Bets on more European Central Bank stimulus kept Europe's main stock markets and the euro steady on Thursday, but Britain's pound saw its biggest drop in almost a month after overnight Brexit talks turned sour.
It had been a mixed session for Asia amid a surge in coronavirus cases and the ejection of some Chinese stocks from S&P Dow Jones' indices, so there was little surprise Europe struggled to add to recent highs.
The pan-European STOXX 600 index was flat, though London's FTSE 100 did score its eighth straight gain as the Brexit uncertainty pushed the pound down 0.7pc to $1.33 and 90.86 pence per euro.
European Union and British leaders gave themselves until the end of the weekend to seal a new trade pact, with some $1tn in annual trade at risk of tariffs if they can't reach a deal by December 31, when transition arrangements end.
"There's still clearly some scope to keep talking, but there are significant points of difference that remain," Foreign Secretary Dominic Raab told BBC TV. "(On) Sunday, they need to take stock and decide on the future of negotiations."
For the ECB, economists expect its €1.35tn PEPP stimulus plan to be expanded by at least €500bn and its duration extended by six months to the end of 2022, with risks skewed towards even more.

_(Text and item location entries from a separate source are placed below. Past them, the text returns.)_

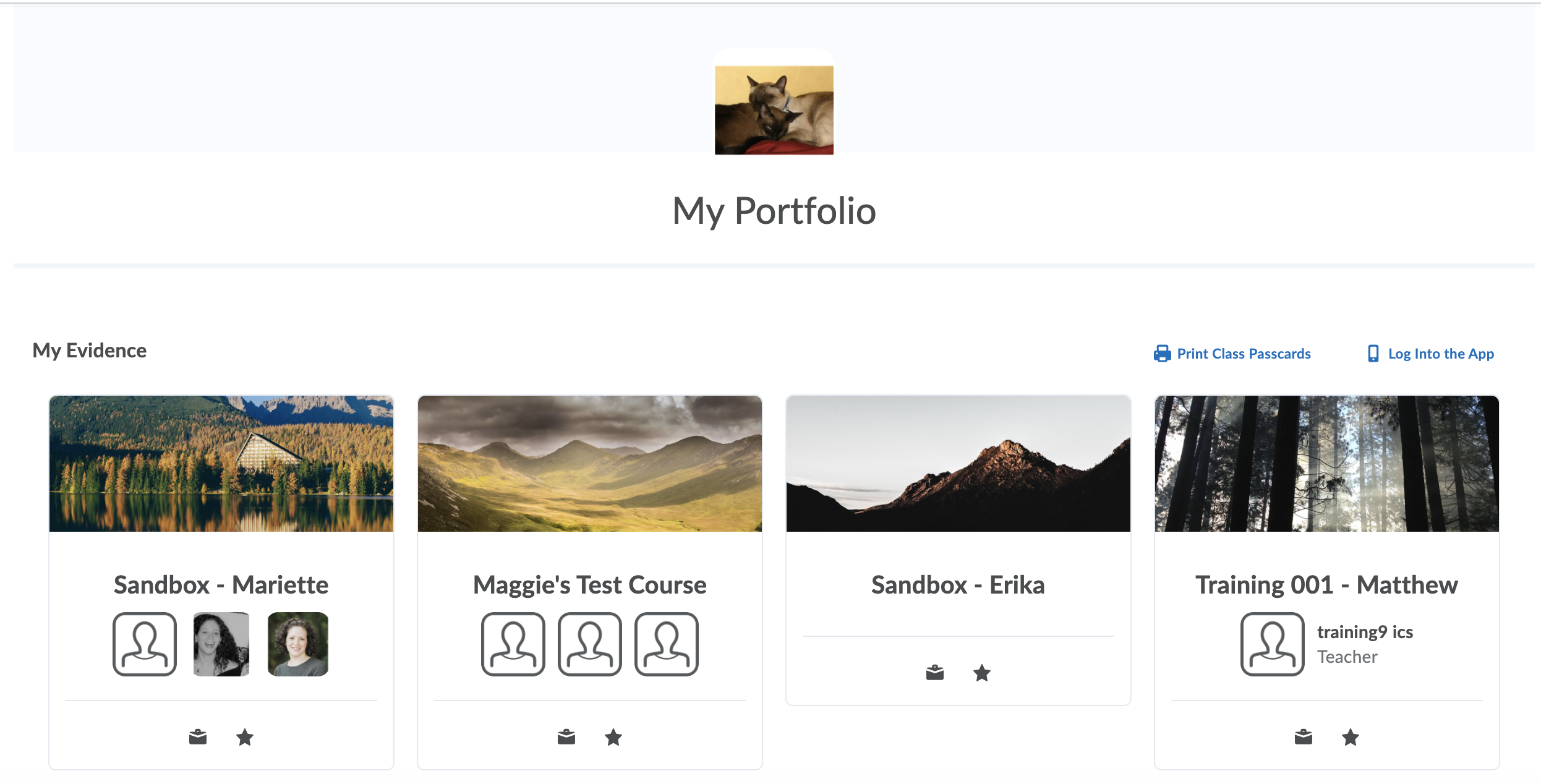1541x784 pixels.
Task: Click star icon under Sandbox - Mariette
Action: tap(245, 737)
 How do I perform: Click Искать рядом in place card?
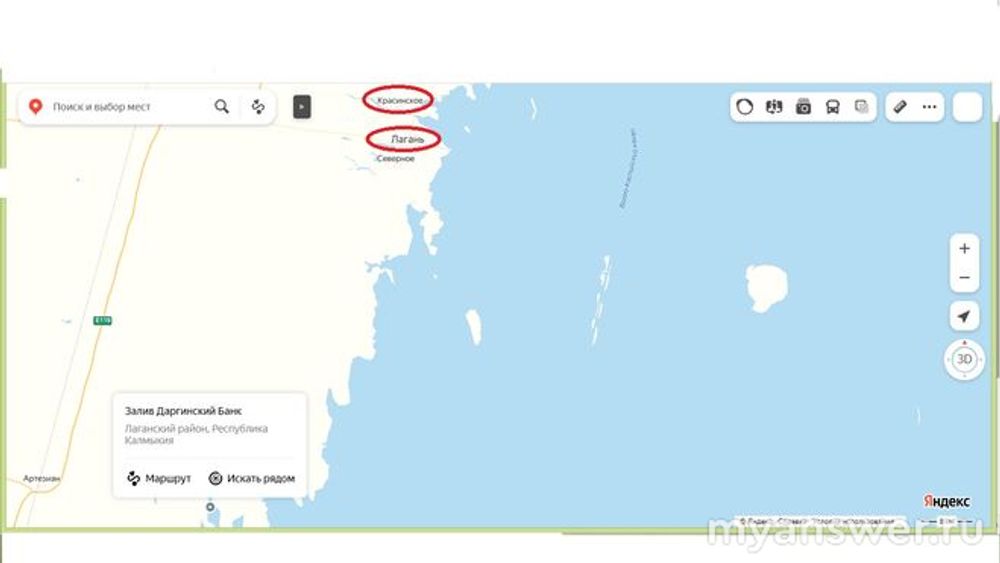(x=252, y=478)
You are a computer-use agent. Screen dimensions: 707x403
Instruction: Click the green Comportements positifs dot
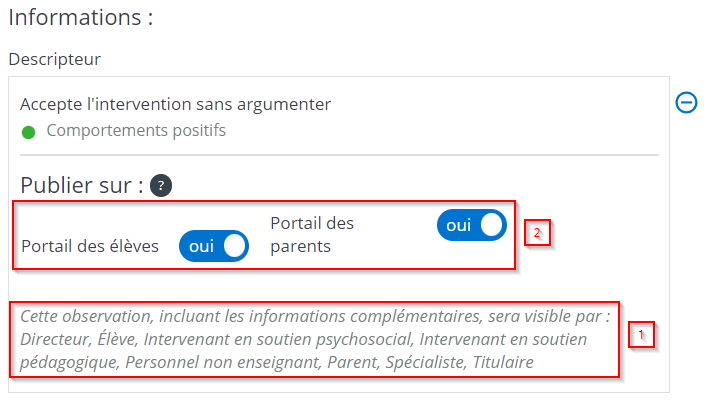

The bank will announce its policy decision at 12:45 GMT, followed by ECB chief Christine Lagarde's 13:30 GMT news conference. Traders will be also listening to what she says about the euro's near 14pc rise since March.
"The critical element is that there has been an impact on (euro zone) growth recently," said Shoqat Bunglawala, head of global portfolio solutions for EMEA & APAC at Goldman Sachs Asset Management, referring to the second wave of lockdowns. "So we would expect to see some further support.
Euro zone government bond yields - which move inversely to price - continued to fall. Italian 10-year yields fell to a record low at 0.53pc. Spain and Portugal's hit 0.013pc and -0.022pc respectively.
In Asian trading, MSCI's broadest index for the region eased 0.4pc, with Japan's Nikkei ending 0.2pc lower. Both are up more than 60pc from March lows.
S&P 500 futures were 0.1pc higher after the Nasdaq dropped 2pc on Wednesday, when US regulators filed lawsuits again Facebook alleging the company used its dominance to buy or crush rivals, harming competition.
S&P Dow Jones Indices then said it would remove 10 Chinese companies from its equities indices and several others from its bond indices overnight. It followed a move by Donald Trump's outgoing administration to ban US investors from buying certain Chinese securities.
US lawmakers were also unable to sort out disagreements over aid to state and local governments that are holding up a broader spending package, though they did at least approve a stop-gap government funding bill.
"We've risen so far so fast that it's making investors cautious," said Michael McCarthy, chief strategist at stockbroker CMC Markets in Sydney.
"The fall in tech stocks was a bit of a concern, given that they've risen in all market weather over the last six weeks, so to see them come off might signal that we're looking at a short- term corrective move."
Elsewhere, faith in the recovery appeared to be holding up. Brent oil futures were up 0.8pc at $49.23 a barrel and US crude was up 0.9pc at $45.96 a barrel. Gold nursed losses at $1,839 an ounce.
"We think the market has certainly got confidence in the sustainability of this recovery," Goldman's Bunglawala said.